For some reason we also like to over-dramatise about the weather. Ever noticed that? July 2015 was quite a wet month not to mention windy. A typical British summer. But to stir hope up in people and get them excited the meteorological office started boasting that we were set for a heat wave in the following month that would make us see temperatures like the one we saw on the 1st of July , which saw ‘thermometers hit 36.7 degrees Celsius, roads melt not to mention railways resulting in a series of train cancellations.’ I’d like to ask what happens in countries that experience this kind of heat on a daily basis? Are commuters constantly stranded at train stations due to cancellations? When the slightest ray of sunshine peeks out of the perpetual clouds, it leads us to do things that would be deemed quite peculiar among those who haven’t been in Britain long enough to see the kind of banal weather we put up with most of the year and therefore wouldn’t understand the excitement. At the slightest rise in temperatures, we whip out our summer wardrobe and walk around as if 14 degrees Celsius was actually 28 degrees Celsius. But the nicest thing about the summer is that the better weather combats our SAD (Seasonal Affective Disorder) and we become far more sociable and chill with our mates at the park or beach. This happens every where so you won’t be too surprised there but what probably doesn’t happen anywhere else, is someone deciding to sunbathe on a busy motorway instead of the pool side. Yup, this actually happened this year in August and resulted in the closure of the m27 for a couple of hours.

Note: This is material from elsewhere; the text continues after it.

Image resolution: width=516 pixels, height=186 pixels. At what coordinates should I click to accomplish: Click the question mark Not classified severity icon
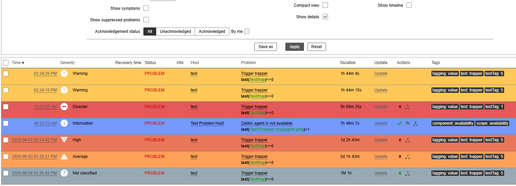click(x=64, y=173)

Captura de pantalla 2015-12-03 a la(s) 14.35.41The same dramatisation of things happens in the winter. I remember how the country was bashed by “heavy” snowfall in the winter of 2010. Life literally came to a halt – flights and trains were cancelled, schools were closed. Unfortunately, people were stranded at airports just before Christmas. Funnily, I was held up in the chaos that the snowfall caused by having my flight to London cancelled and severe delays on a replacement flight to another airport in the country. Upon arrival I expected to be welcomed by mounds of snow but I wasn’t and it was a little annoying because we had seen snow the year before. Cold winters and possible snow fall is something that we should be ready for. Again, countries like Canada have massive amounts of snow but somehow they still cope.

So with all of the above, our obsession with the weather is pretty justified and its unpredictability certainly keeps us talking – be it as an conversation ice breaker or vocalising frustration, the weather is an extremely hot topic because there simply is nothing like it… you see, we don’t really have set seasons or weather but instead we have British seasons and British weather.